What is that image below? It’s a Facebook post from Carritta Cook, the President of the Asbury Park Board of Education. As such, it’s not so surprising that an elected official whose role, according to the New Jersey School Boards Association, is to inspire empathy, lead by example, and “keep their cool in hot situations,” leads this particular Board. One could even argue that Cook has violated the Asbury Park social networking policy, which specifies that district staff and representatives who use social media ‘are held to a higher standard than the general public with regard to standards of conduct and ethics.” And we haven’t even gotten to the meat of last night’s school board meeting.
On to the meeting.
To understand the agenda, you need to know about the Asbury Park High School football fiasco. Earlier this month the new principal of the high school, Bridget O’Neill, had to cancel the first football game of the season because only eight team members of the Blue Bishops met state eligibility requirements, which include passing courses and showing up for classes.
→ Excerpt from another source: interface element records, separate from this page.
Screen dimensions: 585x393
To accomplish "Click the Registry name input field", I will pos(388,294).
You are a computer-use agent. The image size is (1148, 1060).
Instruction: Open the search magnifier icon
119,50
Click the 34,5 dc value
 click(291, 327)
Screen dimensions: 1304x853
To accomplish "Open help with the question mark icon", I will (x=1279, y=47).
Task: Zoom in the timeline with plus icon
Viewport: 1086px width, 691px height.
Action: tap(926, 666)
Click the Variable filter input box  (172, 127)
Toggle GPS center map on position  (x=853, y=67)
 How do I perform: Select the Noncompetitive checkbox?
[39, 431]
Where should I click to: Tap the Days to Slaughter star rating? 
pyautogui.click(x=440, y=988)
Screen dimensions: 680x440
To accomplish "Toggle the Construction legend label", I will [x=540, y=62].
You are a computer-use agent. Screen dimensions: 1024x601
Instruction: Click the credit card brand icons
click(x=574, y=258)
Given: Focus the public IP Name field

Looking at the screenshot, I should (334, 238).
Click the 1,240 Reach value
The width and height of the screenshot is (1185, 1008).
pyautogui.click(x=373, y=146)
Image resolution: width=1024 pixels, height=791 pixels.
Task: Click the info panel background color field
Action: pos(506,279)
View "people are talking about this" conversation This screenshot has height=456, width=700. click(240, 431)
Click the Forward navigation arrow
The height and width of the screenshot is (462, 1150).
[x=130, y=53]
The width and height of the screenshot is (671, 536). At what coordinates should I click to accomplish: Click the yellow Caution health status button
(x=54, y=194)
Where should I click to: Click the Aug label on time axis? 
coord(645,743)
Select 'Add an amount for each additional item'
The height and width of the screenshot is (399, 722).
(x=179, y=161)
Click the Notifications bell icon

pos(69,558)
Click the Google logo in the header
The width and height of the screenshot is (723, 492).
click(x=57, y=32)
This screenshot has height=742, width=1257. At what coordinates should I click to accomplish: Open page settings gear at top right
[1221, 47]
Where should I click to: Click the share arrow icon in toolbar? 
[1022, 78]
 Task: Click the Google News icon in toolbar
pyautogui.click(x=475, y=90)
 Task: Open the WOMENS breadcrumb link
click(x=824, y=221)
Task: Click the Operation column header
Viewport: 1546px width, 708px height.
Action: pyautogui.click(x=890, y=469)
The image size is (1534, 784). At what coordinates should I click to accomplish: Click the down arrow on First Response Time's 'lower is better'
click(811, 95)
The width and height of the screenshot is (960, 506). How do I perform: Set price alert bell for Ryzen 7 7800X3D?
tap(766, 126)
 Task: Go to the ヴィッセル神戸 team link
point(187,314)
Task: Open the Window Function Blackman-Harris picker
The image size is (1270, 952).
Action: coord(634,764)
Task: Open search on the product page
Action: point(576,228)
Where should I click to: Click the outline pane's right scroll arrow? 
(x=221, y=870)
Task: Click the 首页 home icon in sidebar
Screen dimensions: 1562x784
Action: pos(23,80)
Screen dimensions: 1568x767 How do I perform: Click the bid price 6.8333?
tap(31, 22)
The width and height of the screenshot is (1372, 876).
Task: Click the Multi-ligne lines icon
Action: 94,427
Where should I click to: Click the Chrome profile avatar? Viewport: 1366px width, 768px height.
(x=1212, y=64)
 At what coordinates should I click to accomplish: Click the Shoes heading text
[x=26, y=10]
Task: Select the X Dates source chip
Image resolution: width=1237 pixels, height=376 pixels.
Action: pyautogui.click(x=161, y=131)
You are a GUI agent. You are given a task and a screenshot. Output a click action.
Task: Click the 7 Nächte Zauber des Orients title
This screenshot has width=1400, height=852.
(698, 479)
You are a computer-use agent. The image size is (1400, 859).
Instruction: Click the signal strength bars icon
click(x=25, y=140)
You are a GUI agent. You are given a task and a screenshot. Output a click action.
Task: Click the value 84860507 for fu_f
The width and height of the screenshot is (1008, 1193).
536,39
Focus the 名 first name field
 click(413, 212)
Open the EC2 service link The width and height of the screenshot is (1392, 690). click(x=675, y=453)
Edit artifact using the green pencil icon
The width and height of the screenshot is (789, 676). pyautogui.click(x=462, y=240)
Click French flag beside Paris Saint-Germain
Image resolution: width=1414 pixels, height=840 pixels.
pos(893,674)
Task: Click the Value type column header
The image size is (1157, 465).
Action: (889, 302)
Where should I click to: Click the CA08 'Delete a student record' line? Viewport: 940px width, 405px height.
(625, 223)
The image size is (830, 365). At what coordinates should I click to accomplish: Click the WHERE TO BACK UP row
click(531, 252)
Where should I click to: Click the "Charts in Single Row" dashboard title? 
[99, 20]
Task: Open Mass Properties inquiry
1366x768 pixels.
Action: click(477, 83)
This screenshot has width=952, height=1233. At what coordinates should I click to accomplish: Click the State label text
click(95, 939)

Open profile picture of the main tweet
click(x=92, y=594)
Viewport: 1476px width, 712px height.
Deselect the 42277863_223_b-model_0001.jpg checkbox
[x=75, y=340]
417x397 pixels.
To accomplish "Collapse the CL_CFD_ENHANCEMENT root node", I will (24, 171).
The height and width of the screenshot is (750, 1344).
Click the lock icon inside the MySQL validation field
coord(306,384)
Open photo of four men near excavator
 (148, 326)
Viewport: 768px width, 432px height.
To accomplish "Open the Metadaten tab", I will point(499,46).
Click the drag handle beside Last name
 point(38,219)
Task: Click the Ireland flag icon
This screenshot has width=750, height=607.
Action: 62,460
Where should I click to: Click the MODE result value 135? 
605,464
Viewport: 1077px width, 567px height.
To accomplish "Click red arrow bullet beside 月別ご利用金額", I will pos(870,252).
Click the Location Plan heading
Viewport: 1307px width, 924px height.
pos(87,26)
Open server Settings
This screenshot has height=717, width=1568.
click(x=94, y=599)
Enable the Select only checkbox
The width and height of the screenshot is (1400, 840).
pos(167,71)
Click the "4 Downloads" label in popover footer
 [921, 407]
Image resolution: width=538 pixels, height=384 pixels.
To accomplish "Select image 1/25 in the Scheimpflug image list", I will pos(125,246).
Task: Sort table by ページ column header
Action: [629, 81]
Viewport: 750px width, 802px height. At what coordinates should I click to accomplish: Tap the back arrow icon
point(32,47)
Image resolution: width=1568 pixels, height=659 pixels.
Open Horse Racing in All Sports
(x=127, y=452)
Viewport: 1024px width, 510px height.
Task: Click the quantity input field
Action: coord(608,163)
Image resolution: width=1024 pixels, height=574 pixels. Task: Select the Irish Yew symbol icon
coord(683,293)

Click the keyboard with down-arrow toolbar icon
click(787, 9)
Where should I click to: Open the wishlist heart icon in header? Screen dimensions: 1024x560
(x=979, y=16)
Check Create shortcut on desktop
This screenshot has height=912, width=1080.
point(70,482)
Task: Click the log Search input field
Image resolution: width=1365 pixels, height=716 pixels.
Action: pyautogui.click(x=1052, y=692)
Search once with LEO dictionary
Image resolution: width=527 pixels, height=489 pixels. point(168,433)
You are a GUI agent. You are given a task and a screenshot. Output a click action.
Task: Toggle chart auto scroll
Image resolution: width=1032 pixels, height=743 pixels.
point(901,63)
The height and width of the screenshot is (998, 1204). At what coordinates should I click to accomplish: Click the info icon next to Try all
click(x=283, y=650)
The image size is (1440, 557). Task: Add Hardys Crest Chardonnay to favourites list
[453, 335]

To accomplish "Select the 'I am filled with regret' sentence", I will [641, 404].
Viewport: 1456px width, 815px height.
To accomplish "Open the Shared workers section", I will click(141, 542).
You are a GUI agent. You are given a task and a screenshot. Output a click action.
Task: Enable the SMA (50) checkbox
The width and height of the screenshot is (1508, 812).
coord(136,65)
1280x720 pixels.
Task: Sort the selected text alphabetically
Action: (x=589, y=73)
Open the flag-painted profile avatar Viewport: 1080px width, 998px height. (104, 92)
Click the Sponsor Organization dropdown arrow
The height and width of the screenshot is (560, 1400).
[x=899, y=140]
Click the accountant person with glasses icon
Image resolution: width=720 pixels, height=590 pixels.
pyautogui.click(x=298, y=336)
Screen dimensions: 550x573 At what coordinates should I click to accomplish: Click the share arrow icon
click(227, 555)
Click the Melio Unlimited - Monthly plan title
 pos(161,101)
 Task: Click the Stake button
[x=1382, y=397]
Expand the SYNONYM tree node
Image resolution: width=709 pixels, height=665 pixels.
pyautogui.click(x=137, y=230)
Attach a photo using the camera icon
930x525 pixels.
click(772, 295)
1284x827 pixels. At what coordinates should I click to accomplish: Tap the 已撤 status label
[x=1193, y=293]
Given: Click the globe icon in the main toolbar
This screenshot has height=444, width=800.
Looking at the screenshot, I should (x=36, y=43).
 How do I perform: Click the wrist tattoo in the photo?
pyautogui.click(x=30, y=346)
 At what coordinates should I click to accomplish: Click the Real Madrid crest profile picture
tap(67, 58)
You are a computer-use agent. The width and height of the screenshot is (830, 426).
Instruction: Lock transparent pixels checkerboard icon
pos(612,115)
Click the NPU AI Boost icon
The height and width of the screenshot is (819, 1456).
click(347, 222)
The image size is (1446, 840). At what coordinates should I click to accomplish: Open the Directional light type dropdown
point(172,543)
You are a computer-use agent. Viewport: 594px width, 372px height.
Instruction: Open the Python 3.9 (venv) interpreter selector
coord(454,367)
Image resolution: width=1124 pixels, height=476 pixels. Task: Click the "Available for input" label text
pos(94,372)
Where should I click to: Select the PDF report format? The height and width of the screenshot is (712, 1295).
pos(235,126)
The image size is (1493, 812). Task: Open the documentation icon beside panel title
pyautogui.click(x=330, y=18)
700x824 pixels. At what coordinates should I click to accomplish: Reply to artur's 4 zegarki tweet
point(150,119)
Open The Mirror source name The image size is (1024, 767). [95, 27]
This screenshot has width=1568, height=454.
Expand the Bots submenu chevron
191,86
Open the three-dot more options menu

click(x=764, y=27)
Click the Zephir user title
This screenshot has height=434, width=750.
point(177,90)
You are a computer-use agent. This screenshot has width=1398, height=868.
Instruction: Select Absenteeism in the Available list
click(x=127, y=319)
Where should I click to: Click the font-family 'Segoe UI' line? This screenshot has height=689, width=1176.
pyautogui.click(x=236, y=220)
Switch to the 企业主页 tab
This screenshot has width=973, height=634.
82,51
Yet a week later a miracle occurred: suddently 18 players were eligible.
How did that happen?
Adams said the ineligibility of 10 players was just a “breakdown in communications.” Actually, teachers changed grades to raise athletes’ GPA’s.
Yet a price must be paid. Hence, the primary sacrificial lamb listed on last night’s agenda:
Mark Gerbino, Director of Athletics will be reassigned as Administrator on Special Assignment effective September 23, 2022.
Gerbino and Adams have a long-standing feud because 1) the majority of the staff voted for Gerbino to get the superintendent slot and Adams came in last; 2) Adams overturned Gerbino’s recommendation for head basketball coach for murky reasons described here.
Gerbino’s administrative secretary, Yvose Damour, was reassigned to the Central Office. It’s an Athletic Department purge!
In addition, I’ve been told the secretary for the high school Guidance Department, Tyshell Belemy, was suspended with pay. She is the staff member who was told to make the grade changes for students who were ineligible for football. Changing their grades, with teacher approval, made them eligible, enabling the Blue Bishops to use 18 players and not have to forfeit games.
Also on the agenda:
Resignation
Upon the recommendation of the Superintendent, that the Board approves the resignation of the following
employees:
a. Janice Kroposky, Supervisor of C & I, effective October 31, 2022. (PCR# 1710-500-010-00001)
b. Sharlene Pinto, Supervisor of C & I, effective October 31, 2022. (PCR# 1710-010-010-00001)
Asbury Park staff are dropping like flies. Kroposky is a member of what Asbury Park/Department of Education/Kean University staff members call the “Repollet Tree.” Just last month she was spearheading a $78,280 program for English Language Learners and, of course, she was an invited guest on the taxpayer-funded trip to Ghana to enstool Lamont Repollet, former Asbury Park superintendent/Education Commissioner and current president of Kean University, as a Ghanian king.
Sharlene Pinto was singled out in a letter sent by former and current Asbury Park staff members who were disconcerted because Pinto was evaluating their performance using the Danielson rubric even though she told them she had no training in that method. (Her previous job was in special education and, upon her hiring this past June, hadn’t supervised anyone, according to other teachers. She’s leaving to lead the special education department at Cliffside Park School District.)
On the bright side, Asbury Park is down to only one Director of Curriculum & Instruction instead of five [correction: a source says there are currently four] unless Adams goes on another hiring spree. The lone survivor is Edwin Ruiz, and he’s not going anywhere: an acolyte of Repollet dating back to Carteret High School, Asbury Park put itself through contortions in April 2021 to save his job. Sources tell me that upon his appointment he had no background in curriculum and instruction.
What about the 1,700 kids left in this shrinking district? According to the most recent data, 51% of students were chronically absent, 91% of high school students failed the most recent state Algebra test, and 84% of 4th-graders failed the reading test.
That’s what you get for (according to new calculations) $41,079 per student per year.